To make matters worse the weather system is moving towards Northern Japan, including Fukushima. If the heavy rain continues there, more contaminated water from the infamous nuclear power plant may leak out into the surrounding area.

Climate Change May Extend West Nile Virus Season

Mosquito_2007-2 Climate Central reports that new research shows a correlation between a changing climate and the frequency of West Nile Virus outbreaks in the US. It all has to do with the mosquitoes that carry the disease: In areas where climate change causes drought or torrential rainfall, the number of mosquitoes will decrease due to poor living conditions for them (and thus the West Nile risk will decrease).

However, a number of areas are also going to be made prime real estate for the mosquitoes due to warmer temperatures year round and slightly more precipitation. More mosquitoes equal more transmitters of the disease, and experts predict an extension of the West Nile season as a result of this climate shift.  South Carolina, Tennessee, and northern Georgia may be the hardest hit states.

Climate Denial in London Newspapers Sparks Outrage

Global cooling Conservative newspapers The Daily Mail and Telegraph published stories that were skeptical of climate change as a result of relatively cooler Arctic temperatures this year causing a rise in sea ice. “And now it’s global COOLING!” screamed the Daily Mail headline, and both articles quickly circulated around the internet. However, experts are quick to assert that this “cooling” is still part of a long term warming trend and that climate change is far from over.
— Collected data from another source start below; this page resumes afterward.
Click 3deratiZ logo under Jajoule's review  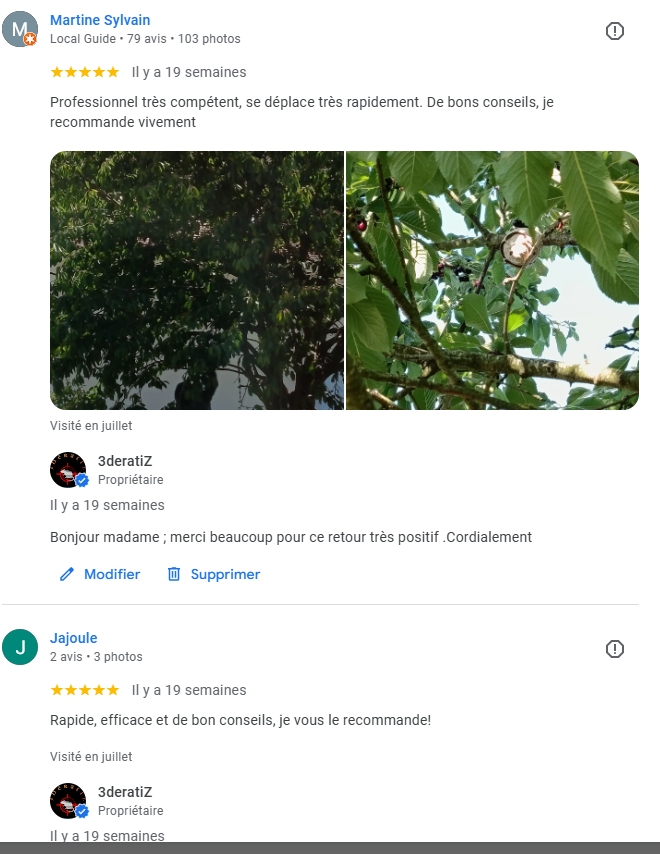coord(69,801)
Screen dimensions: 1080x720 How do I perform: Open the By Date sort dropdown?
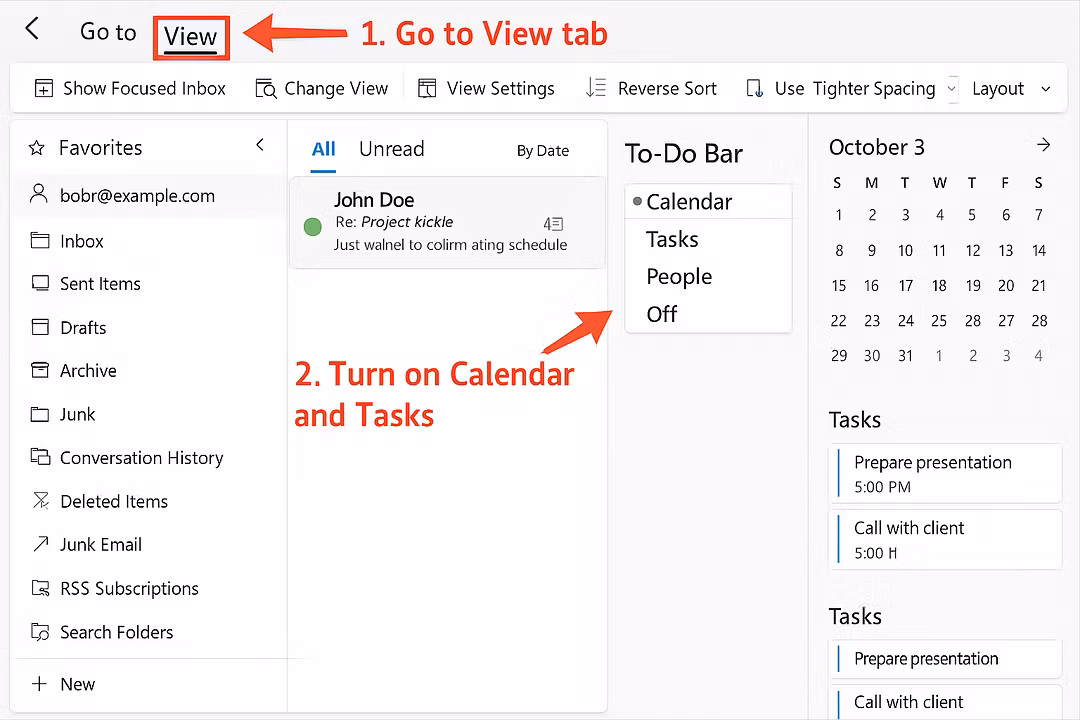pyautogui.click(x=542, y=151)
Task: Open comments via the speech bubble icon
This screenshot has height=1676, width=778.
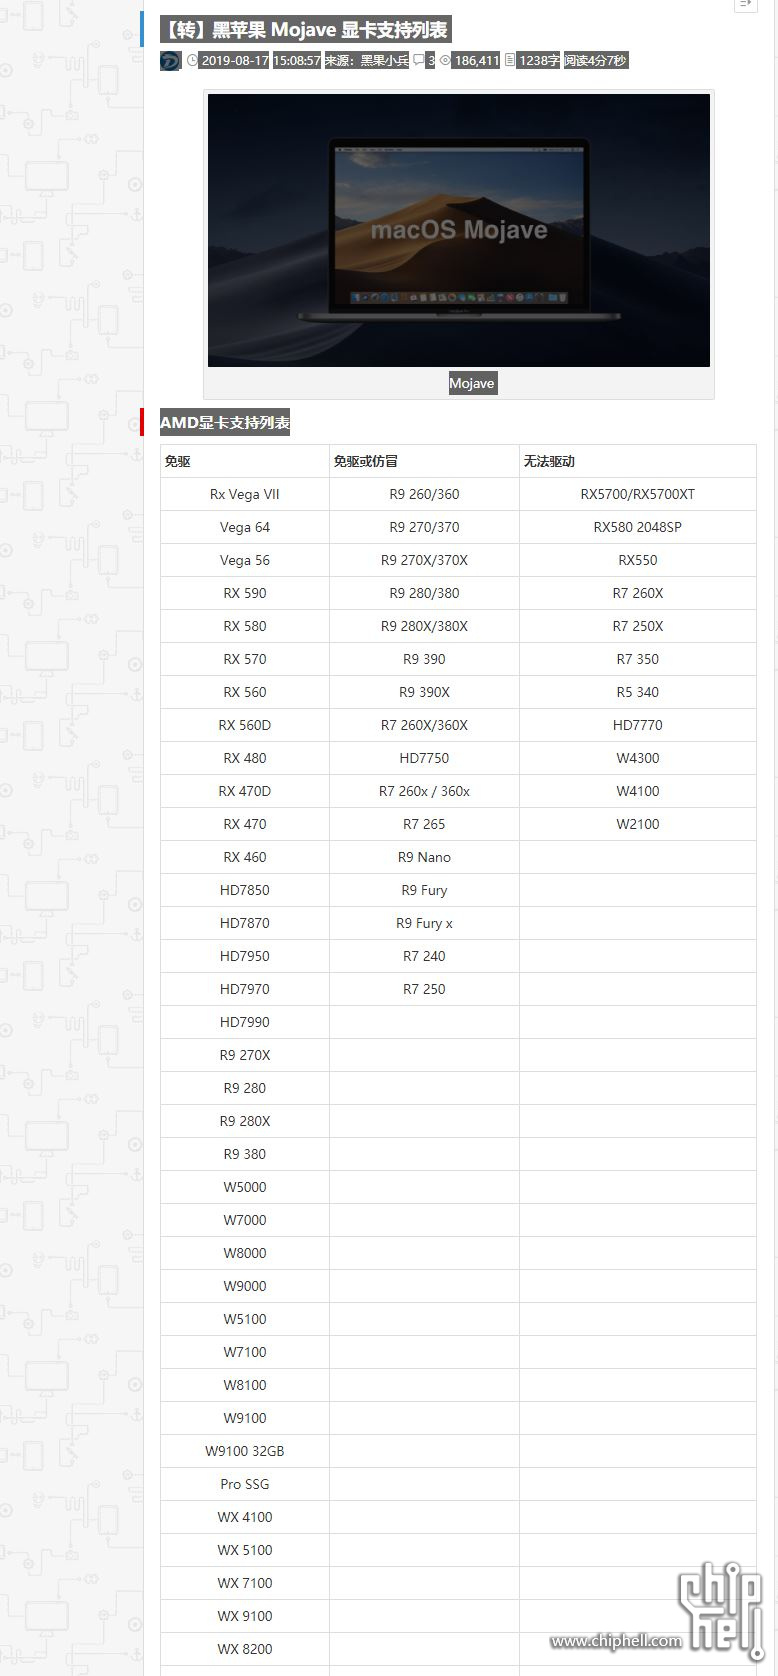Action: [x=419, y=60]
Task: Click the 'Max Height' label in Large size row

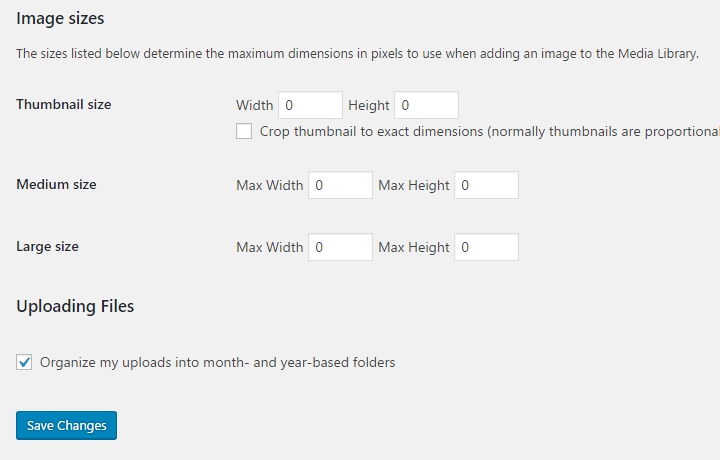Action: pos(414,247)
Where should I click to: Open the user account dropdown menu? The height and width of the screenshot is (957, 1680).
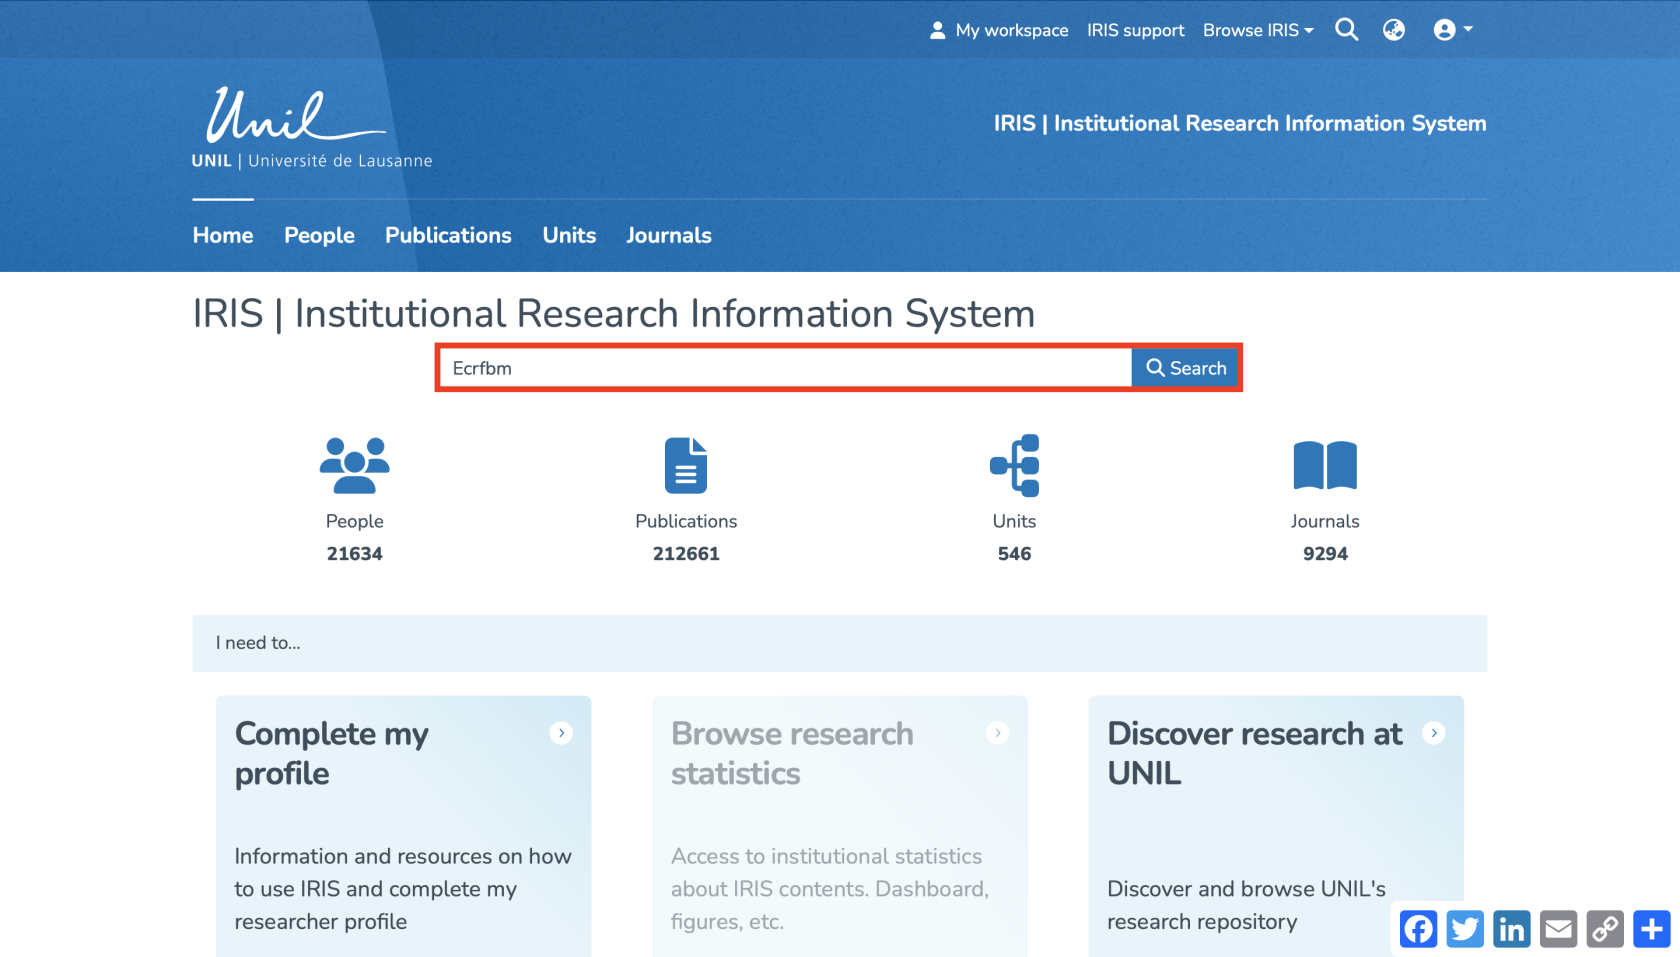pyautogui.click(x=1452, y=30)
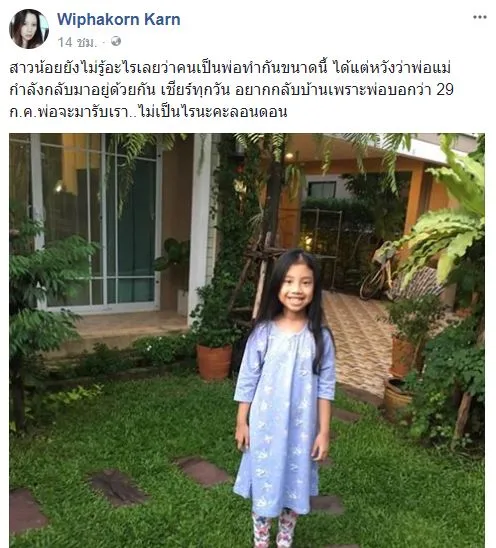Click the terracotta flower pot in photo
496x548 pixels.
click(x=214, y=362)
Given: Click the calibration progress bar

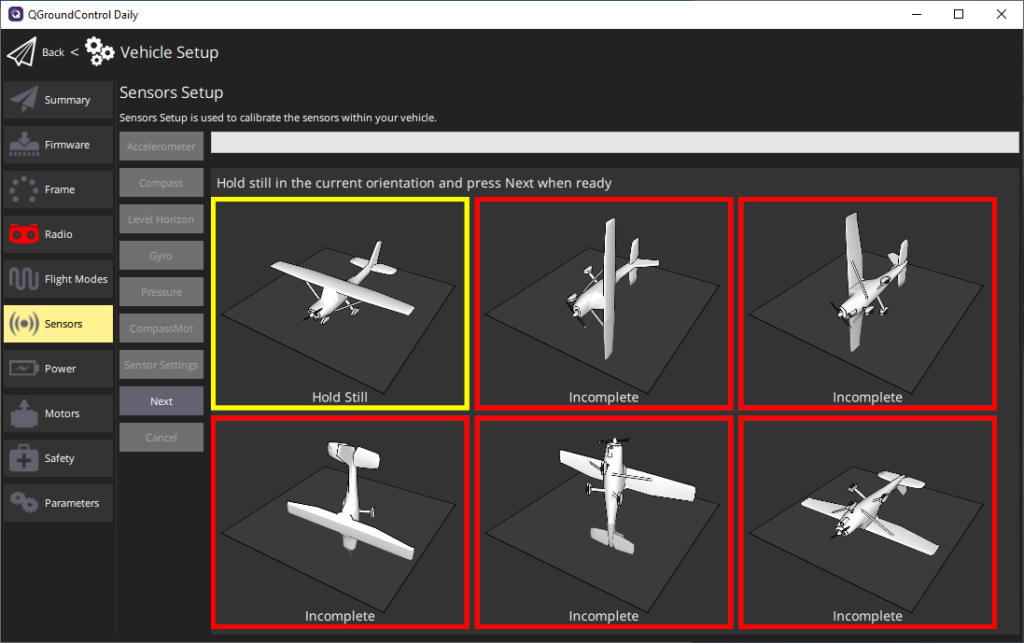Looking at the screenshot, I should (615, 143).
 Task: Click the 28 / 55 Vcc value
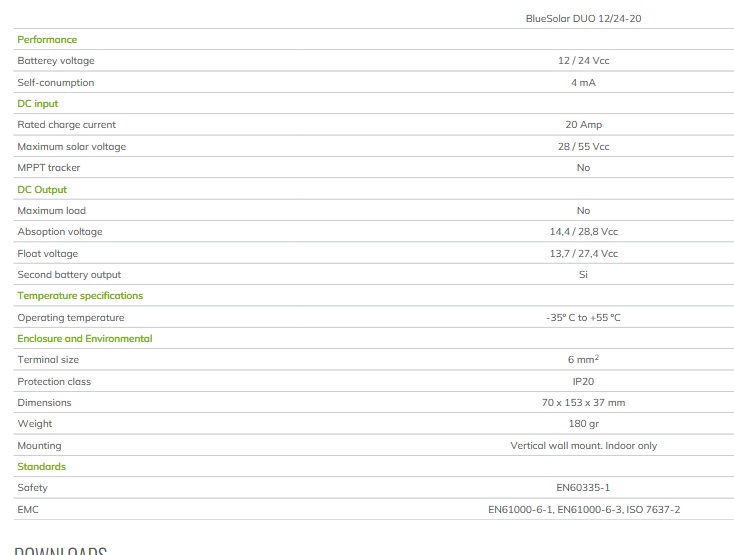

The Alaska Dispatch notes that “while the Arctic sea ice in August stretched farther than it did 12 months ago, it remained hundreds of thousands of square miles below the long-term average, according to the National Snow and Ice Data Center (NSIDC).”

“It was very irresponsible reporting on their part,” said Ted Scambos, a glaciologist quoted in the Alaska Dispatch coverage. “They know what they’re saying and how they are saying it, and to say what they said they had to cherry pick facts.”